Thursday, November 27, 2008

Superman, eh?!

October 5, 2008

I was chatting with an old friend at a Terry Fox event last week. He told me he just heard the cutest thing. He was standing near a little boy who had finished his run when the boy exclaimed between breaths, "Wow, I'm so good at running, I should just run around Canada."

Now, that's Canadian courage.

The kind of courage that Terry Fox himself displayed when he dipped his artificial leg into the Atlantic Ocean at the start of his iconic journey across Canada. Fox was once heard saying, "I remember promising myself that should I live, I would prove myself deserving of life." He dreamed that each Canadian would give $1 to Cancer research so that one day, a cure would be found.

Fox didn't make it across Canada, but a few months before he died, his dream was realized.

Canadians had donated over $24 million to the Marathon of Hope, the population at the time was 24 million.

The Marathon of Hope is and always was about more than cancer. It's about the little boy who now believes he can just run around Canada. Terry's courage is the part that people remember - the thing that makes him a hero.

Heroes aren't too rare a phenomenon in Canada. In fact, the nation is more like the planet Krypton than most may think.

Superman's creator was actually an average Canadian Joe ... Joe Shuster. I'm sure many remember that Historica moment on TV at the train station when the lady says " a hero in tights? It'll never fly." And the young man says, "Fly, no, but he can leap over tall buildings."

Then he hands a sketch of the Man of Steel.

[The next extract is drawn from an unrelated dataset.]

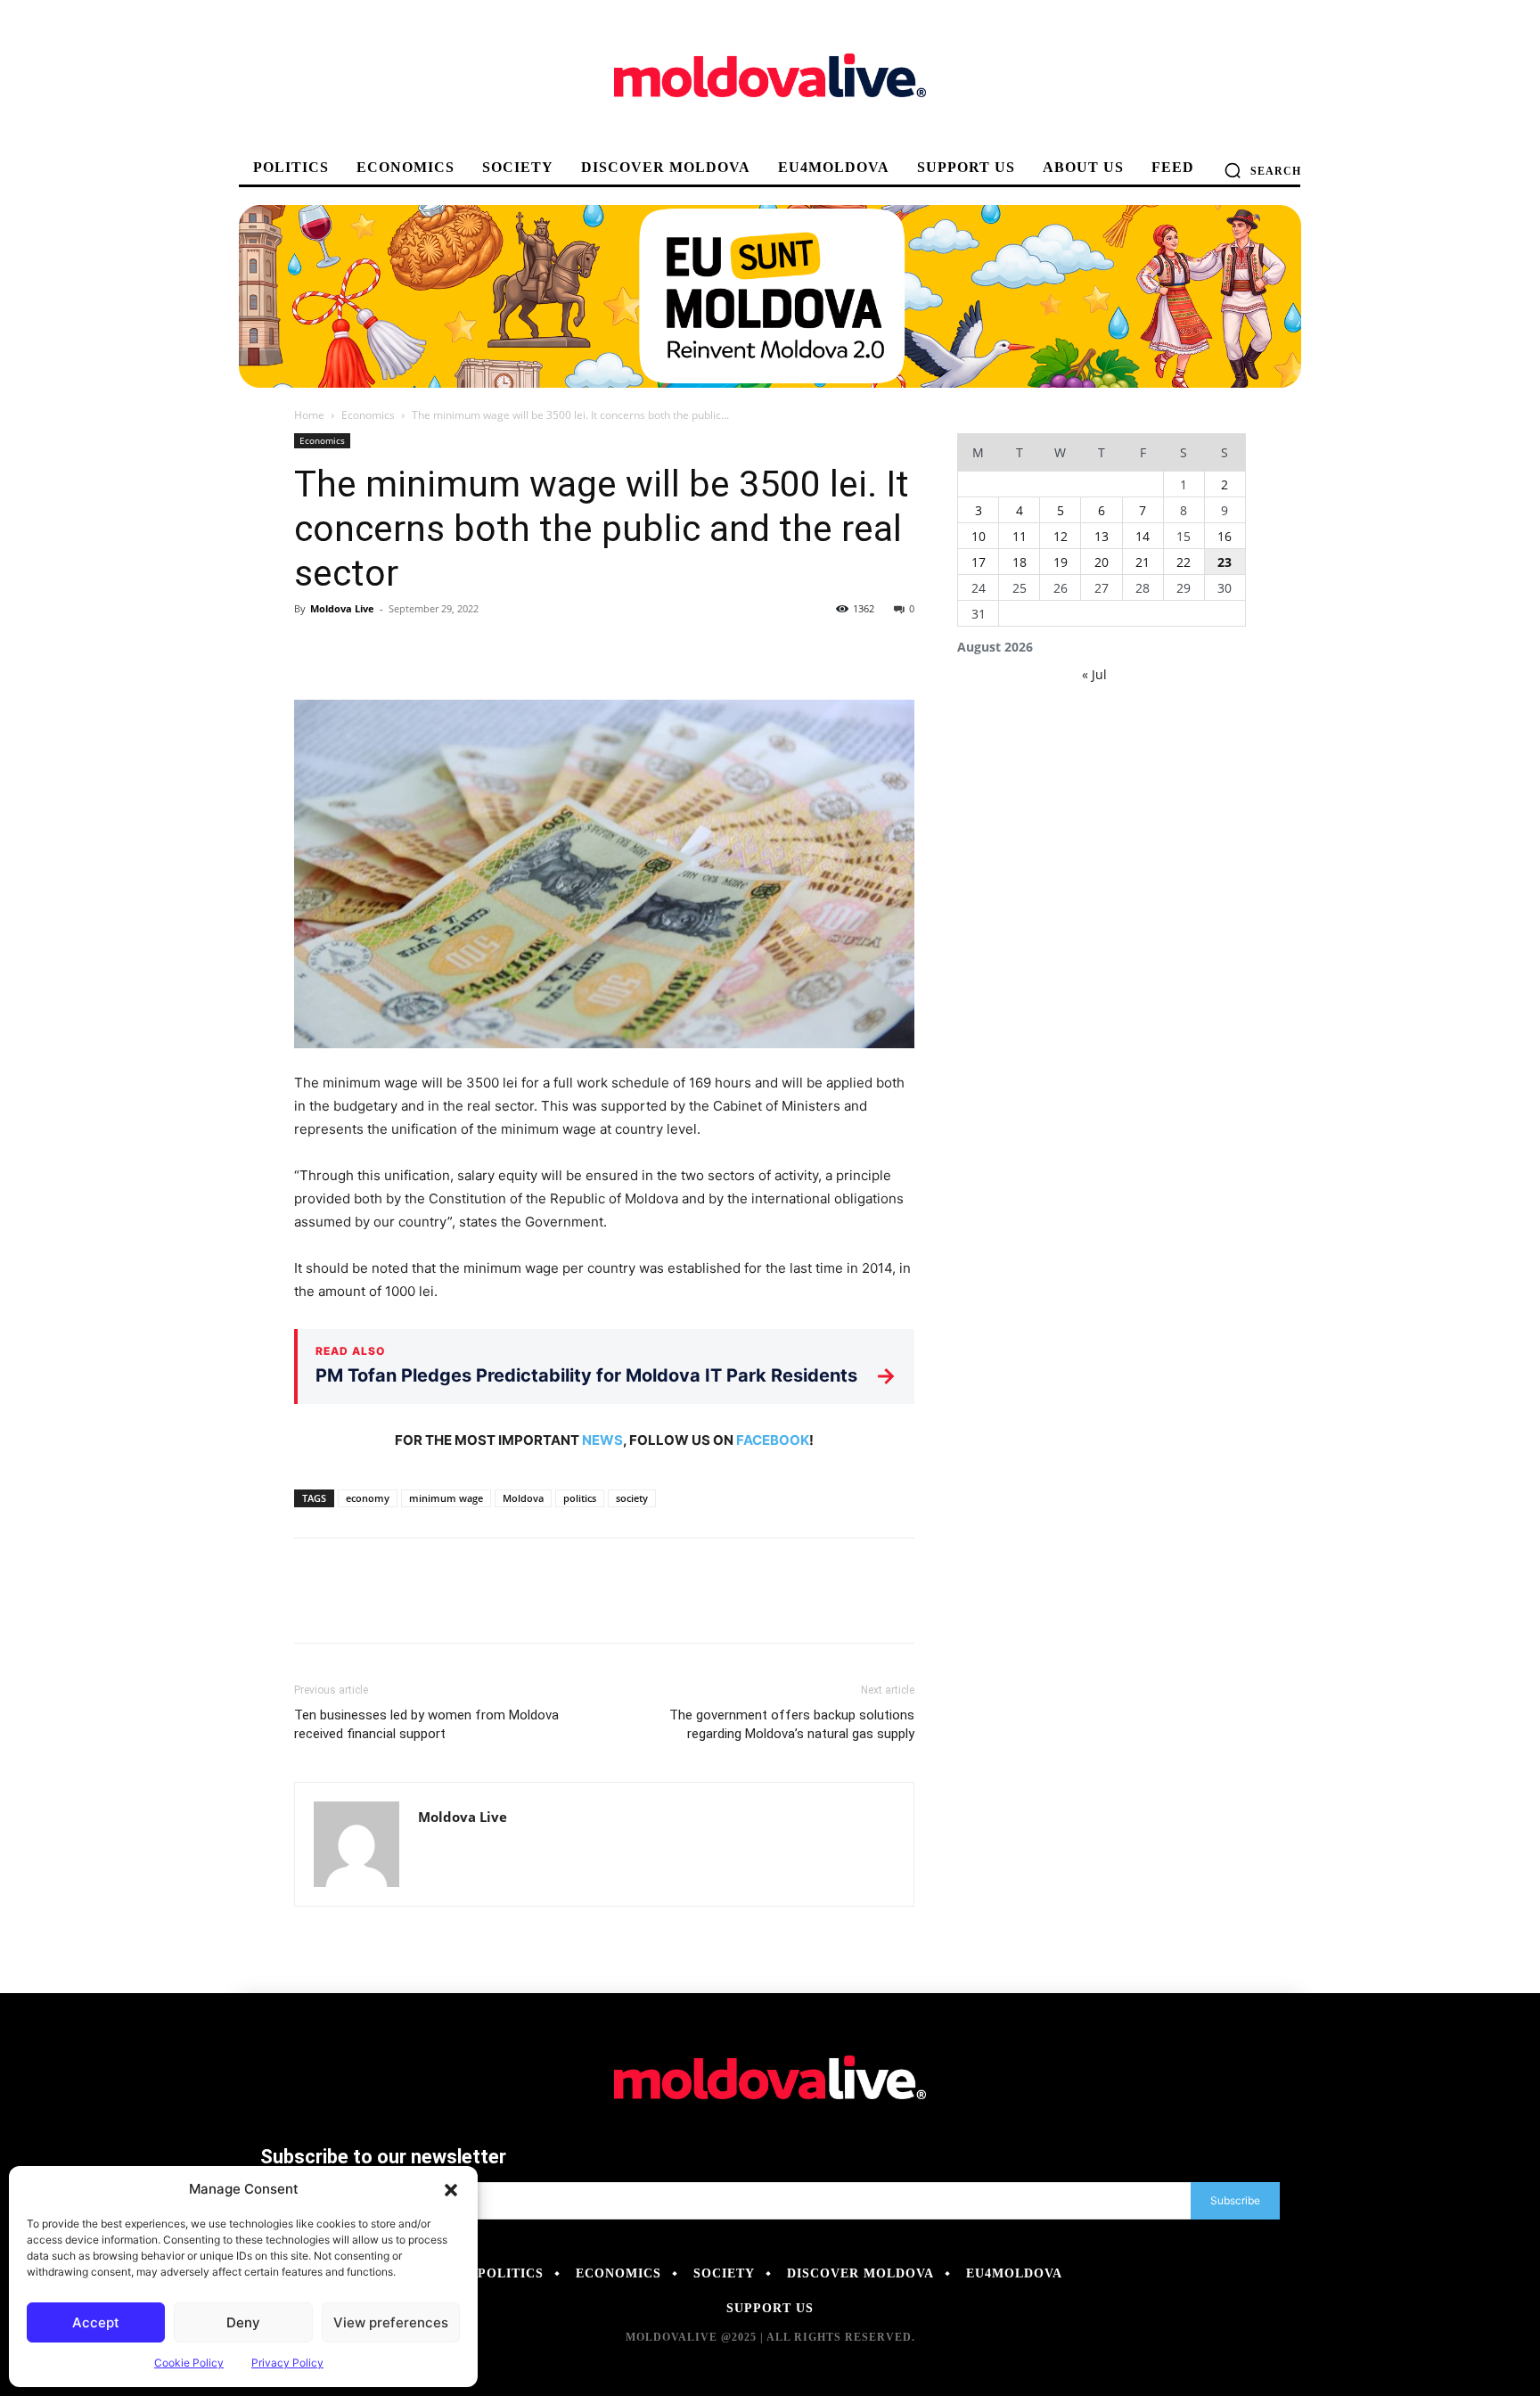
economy (367, 1498)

Shuster moved to the United States and worked from there to sell his hero and start a comic book trend. Superman, however, was decidedly Canadian.

Canuck novelist Mordecai Richler said Superman's extraordinary strength, speed and superhuman powers hidden under a modest, even bland, alter ego makes him an archetypal Canadian personality.

The Man of Steel is a universal hero known as the champion of virtue completely content to take no credit for his deeds and instead live as a quiet and subtle man.

I like Canadian heroes. For some reason, they get their head on right and it stays that way. They see enough of reality to stay grounded, but dream big enough to defy odds. Maybe it's because they aren't chased everywhere by paparazzi and they rarely have to get restraining orders against 12 year-old girls and their mothers. Maybe it's because they are Canadians first, and heroes second.

Lucille Teasdale was Montreal born, and despite growing up in a working-class family in the 1930s, she was determined to go to medical school. She graduated at 26 and while interning decided she wanted to be a surgeon. Canada and the U.S. refused to admit her, and she later moved to France where she was accepted by two hospitals and licensed as a surgeon.

She married another doctor and moved to Uganda to start a hospital. She treated 13,000 patients throughout her career in Uganda. She worked through wars, AIDS epidemics and unimaginable carnage.

Teasdale contracted HIV in the 1980s, probably while operating on a soldier. She was given two years to live. She continued to perform surgeries in Uganda until 1993. She said simply, "If I didn't do it, the patients would die." When surgery became too difficult, she and her husband set up a foundation to guarantee the future of their hospital, and for the last two years of her life, Teasdale toured the world to raise funds for the foundation. The hospital is now one of the largest medical centres in Uganda.

Fox and Teasdale were both recipients of the Order of Canada, the nation's highest civilian award. The order recognizes lifetime achievement and merit in service to Canada or humanity at large. There's a motto for order recipients - a member of the Order of Canada must desire a better country.

They prove not only that they are deserving of life, but also that life is worth desiring.